Дарья Белинская провела бессонную ночь. Причем провела ее перед обычным компьютером (что бывало редко), а не перед магическим кристаллом (что бывало куда чаще). Магистр Рэм не подвел: в половине первого ночи Дарья получила объемное письмо, зашифрованное ее открытым ключом и открывающееся только на ее же личный пароль. Дарья мимоходом подумала, что магистр Рэм при всей романтической эксцентричности своей натуры все-таки отличается воистину нечеловеческой скаредностью – даже Интернетом он пользовался лишь ночью, когда оплата была копеечной.

Дарья ввела пароль, сняла с письма защиту, и перед ней предстали файлы под кодовым названием «Наведенная смерть». Чувствуется, что особисты ложи не отличались особой фантазией.
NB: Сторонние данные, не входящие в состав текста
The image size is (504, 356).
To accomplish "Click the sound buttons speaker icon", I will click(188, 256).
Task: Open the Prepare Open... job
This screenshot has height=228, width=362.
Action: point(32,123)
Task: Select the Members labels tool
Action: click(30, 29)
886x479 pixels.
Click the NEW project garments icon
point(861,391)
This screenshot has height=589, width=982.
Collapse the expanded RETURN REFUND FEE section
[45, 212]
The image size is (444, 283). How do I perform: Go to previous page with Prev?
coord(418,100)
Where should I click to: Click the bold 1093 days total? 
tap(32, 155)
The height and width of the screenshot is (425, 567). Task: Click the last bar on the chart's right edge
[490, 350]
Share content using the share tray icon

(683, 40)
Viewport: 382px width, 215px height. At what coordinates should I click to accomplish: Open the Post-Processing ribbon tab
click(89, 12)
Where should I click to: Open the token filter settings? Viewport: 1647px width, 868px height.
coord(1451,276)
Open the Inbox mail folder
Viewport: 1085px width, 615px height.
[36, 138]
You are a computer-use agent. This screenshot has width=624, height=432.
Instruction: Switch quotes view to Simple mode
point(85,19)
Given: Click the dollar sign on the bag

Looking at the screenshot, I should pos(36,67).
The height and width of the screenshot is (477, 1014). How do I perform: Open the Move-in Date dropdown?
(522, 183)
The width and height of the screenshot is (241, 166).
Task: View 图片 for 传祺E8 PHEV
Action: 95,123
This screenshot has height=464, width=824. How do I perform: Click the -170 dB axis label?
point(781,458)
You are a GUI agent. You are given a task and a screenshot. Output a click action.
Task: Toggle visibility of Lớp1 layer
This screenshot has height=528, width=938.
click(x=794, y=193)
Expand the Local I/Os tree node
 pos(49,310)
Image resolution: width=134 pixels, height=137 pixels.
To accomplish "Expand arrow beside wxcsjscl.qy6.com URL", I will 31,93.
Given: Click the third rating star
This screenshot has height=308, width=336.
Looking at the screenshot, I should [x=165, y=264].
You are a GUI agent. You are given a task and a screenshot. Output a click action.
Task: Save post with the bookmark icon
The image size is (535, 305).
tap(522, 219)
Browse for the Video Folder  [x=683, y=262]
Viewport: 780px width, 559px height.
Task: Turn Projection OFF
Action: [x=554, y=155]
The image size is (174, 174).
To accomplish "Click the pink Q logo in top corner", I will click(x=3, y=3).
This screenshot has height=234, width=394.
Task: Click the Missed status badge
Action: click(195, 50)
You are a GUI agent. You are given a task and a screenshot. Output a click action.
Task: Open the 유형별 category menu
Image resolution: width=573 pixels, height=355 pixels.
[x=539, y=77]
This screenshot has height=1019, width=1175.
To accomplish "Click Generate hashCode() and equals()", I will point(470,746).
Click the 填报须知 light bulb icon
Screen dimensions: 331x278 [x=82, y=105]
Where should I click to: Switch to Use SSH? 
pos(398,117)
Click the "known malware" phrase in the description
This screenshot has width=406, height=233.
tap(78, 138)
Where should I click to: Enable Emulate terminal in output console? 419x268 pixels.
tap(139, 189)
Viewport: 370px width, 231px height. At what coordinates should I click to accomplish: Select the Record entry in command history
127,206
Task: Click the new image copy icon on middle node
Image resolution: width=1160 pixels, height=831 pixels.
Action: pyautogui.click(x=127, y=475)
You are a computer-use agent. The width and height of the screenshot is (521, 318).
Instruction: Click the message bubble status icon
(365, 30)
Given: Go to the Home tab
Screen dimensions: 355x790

Дарья состроила гримаску: магистр Рэм явно прислал ей далеко не всю информацию, которой на данный момент располагает ложа. Несмотря на то что она его лично попросила…

Впрочем, и присланного было достаточно. Более чем. Дарья поежилась – внезапно стало прохладно – набросила поверх пеньюара большой мягкий и теплый платок из толедской шерсти и погрузилась в чтение досье.

Оно отличалось спартанской лаконичностью. По существу, это был список жертв, место и время их смерти. И больше ничего, никаких комментариев. Впрочем, в досье каждой жертвы имелась краткая биографическая справка, но Дарья понимала – справка только формальность. Справка не поможет установить истину.

Дарья читала и ежилась все больше. Ей казалось, что она не в своих покоях, а в подвале, пропитанном сыростью и гнилью.

«Валленберг Луиза Агнесса, 15 лет. Княжество Лихтенштейн, г. Вадуц. Скончалась 3 июня 2018 года.

Гончар Марина, 14 лет. Беларусь, г. Витебск. Скончалась 24 сентября 2018 года.

Доспевска Барбара, 13 лет. Болгария, г. Стара Заго-ра. Скончалась 4 октября 2018 года.

Иевлева Галина, 15 лет. Россия, г. Калуга. Скончалась 8 марта 2019 года.